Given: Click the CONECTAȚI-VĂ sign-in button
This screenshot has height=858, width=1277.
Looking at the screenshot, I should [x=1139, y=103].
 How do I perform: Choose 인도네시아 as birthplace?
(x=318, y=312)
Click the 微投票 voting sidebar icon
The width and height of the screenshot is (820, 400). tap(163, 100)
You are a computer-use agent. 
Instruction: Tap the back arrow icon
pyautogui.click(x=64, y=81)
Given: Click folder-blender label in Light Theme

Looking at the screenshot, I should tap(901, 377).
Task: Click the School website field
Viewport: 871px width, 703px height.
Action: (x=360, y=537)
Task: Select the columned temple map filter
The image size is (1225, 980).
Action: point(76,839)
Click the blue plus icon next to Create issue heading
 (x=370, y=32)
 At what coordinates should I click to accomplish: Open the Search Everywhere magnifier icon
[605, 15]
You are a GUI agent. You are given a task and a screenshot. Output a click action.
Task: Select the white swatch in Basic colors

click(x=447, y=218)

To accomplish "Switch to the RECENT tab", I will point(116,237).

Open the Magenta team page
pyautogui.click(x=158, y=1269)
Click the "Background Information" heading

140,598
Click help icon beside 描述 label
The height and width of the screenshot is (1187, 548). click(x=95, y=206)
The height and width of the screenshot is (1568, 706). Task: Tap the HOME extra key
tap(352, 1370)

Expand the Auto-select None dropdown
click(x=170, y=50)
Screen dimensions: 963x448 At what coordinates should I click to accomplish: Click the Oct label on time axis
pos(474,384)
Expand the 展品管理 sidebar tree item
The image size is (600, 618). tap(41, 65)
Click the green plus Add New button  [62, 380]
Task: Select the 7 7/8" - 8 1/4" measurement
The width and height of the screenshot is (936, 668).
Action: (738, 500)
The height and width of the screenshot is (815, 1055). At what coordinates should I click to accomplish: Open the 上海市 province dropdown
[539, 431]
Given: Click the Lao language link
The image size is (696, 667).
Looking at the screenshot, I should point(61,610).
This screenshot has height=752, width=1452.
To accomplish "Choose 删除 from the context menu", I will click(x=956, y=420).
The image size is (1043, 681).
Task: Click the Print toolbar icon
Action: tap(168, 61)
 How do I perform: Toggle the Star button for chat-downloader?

———

**What you are asked to do**
The listing above is to be reproduced without a single change.

**Written solution**
Given: Click the CONECTAȚI-VĂ sign-in button
This screenshot has height=858, width=1277.
Looking at the screenshot, I should [x=1139, y=103].
 How do I perform: Choose 인도네시아 as birthplace?
(x=318, y=312)
Click the 微投票 voting sidebar icon
The width and height of the screenshot is (820, 400). tap(163, 100)
You are a computer-use agent. 
Instruction: Tap the back arrow icon
pyautogui.click(x=64, y=81)
Given: Click folder-blender label in Light Theme

Looking at the screenshot, I should tap(901, 377).
Task: Click the School website field
Viewport: 871px width, 703px height.
Action: (x=360, y=537)
Task: Select the columned temple map filter
The image size is (1225, 980).
Action: point(76,839)
Click the blue plus icon next to Create issue heading
 (x=370, y=32)
 At what coordinates should I click to accomplish: Open the Search Everywhere magnifier icon
[605, 15]
You are a GUI agent. You are given a task and a screenshot. Output a click action.
Task: Select the white swatch in Basic colors

click(x=447, y=218)

To accomplish "Switch to the RECENT tab", I will point(116,237).

Open the Magenta team page
pyautogui.click(x=158, y=1269)
Click the "Background Information" heading

140,598
Click help icon beside 描述 label
The height and width of the screenshot is (1187, 548). click(x=95, y=206)
The height and width of the screenshot is (1568, 706). Task: Tap the HOME extra key
tap(352, 1370)

Expand the Auto-select None dropdown
click(x=170, y=50)
Screen dimensions: 963x448 At what coordinates should I click to accomplish: Click the Oct label on time axis
pos(474,384)
Expand the 展品管理 sidebar tree item
The image size is (600, 618). tap(41, 65)
Click the green plus Add New button  [62, 380]
Task: Select the 7 7/8" - 8 1/4" measurement
The width and height of the screenshot is (936, 668).
Action: (738, 500)
The height and width of the screenshot is (815, 1055). At what coordinates should I click to accomplish: Open the 上海市 province dropdown
[539, 431]
Given: Click the Lao language link
The image size is (696, 667).
Looking at the screenshot, I should point(61,610).
This screenshot has height=752, width=1452.
To accomplish "Choose 删除 from the context menu", I will click(x=956, y=420).
The image size is (1043, 681).
Task: Click the Print toolbar icon
Action: tap(168, 61)
 How do I perform: Toggle the Star button for chat-downloader?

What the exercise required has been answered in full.